Saturday 13 June 2009

Tsunami Aceh, JK, Pers, dan Mayat

Ini sisi lain dari tsunami Aceh. Presiden sedang ke Papua ketika bencana besar itu terjadi.


SumbeR: http://jusufkalla.kompasiana.com/2009/06/13/kisah-tsunami-aceh-fahmi-idris-yang-gaptek-dan-fatwa-darurat/#comment-2939
Kisah Tsunami Aceh :Fahmi Idris Yang GAPTEK Dan FATWA DARURAT
Oleh Jusuf Kalla - 13 Juni 2009 - Dibaca 141 Kali -

Saya mengetahui kejadian Tsunami di Aceh Desember 2004 Silam, tepat setengah jam setelah kejadian. Waktu itu saya sedang menghadiri acara Halal Bil Halal Masyarakat Aceh di Jakarta. Pada awalnya saya tidak berpikir kalau kejadiannya sedahsyat itu, yang mana jumlah korban mencapai sampai dengan 200 Ribu Orang. Pada awalnya saya berpikir korban hanya 10 ribu orang. Karena pada saat kejadian tidak ada pihak berwenang yang bisa dihubungi. Gubernurnya sendiri sedang beradadi Jakarta, karena berkasus.

## Cuplikan Data
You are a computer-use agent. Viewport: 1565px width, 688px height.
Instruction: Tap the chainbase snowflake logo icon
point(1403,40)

## Soal Latihan
1. Menurut teks tentang tsunami Aceh, acara apa yang sedang dihadiri penulis ketika ia mengetahui kejadian tersebut?
2. Jelaskan mengapa, menurut teks tentang tsunami Aceh, penulis pada awalnya mengira korbannya hanya 10 ribu orang.
3. Tuliskan lanjutan teks tentang tsunami Aceh mulai dari sesudah kalimat terakhirnya.

## Jawaban Tertulis
1. Acara Halal Bil Halal Masyarakat Aceh di Jakarta.

2. Pada saat kejadian tidak ada pihak berwenang yang bisa dihubungi. Gubernurnya sendiri juga sedang berada di Jakarta.

3.
Sementara di Jakarta, kurang pejabat yang berada di tempat. Presiden waktu itu sedang berkunjung ke Papua. Akhirnya saya sebagai wakil Presiden yang saat itu juga masih menjabat sebagai ketua BAKORNAS segera melakukan rapat. Hal pertama yang dilakukan adalah mengutus orang untuk mencari tahu apa yang terjadi di sana. Maka itu saya mengutus Menteri Perindustrian Fahmi Idris untuk melaporkan kondisi di sana. Saya suruh dia pakai pesawat saya, dan membekali telpon satelit mengingat infrastruktur telekomunikasi sudah luluh lantak di sana.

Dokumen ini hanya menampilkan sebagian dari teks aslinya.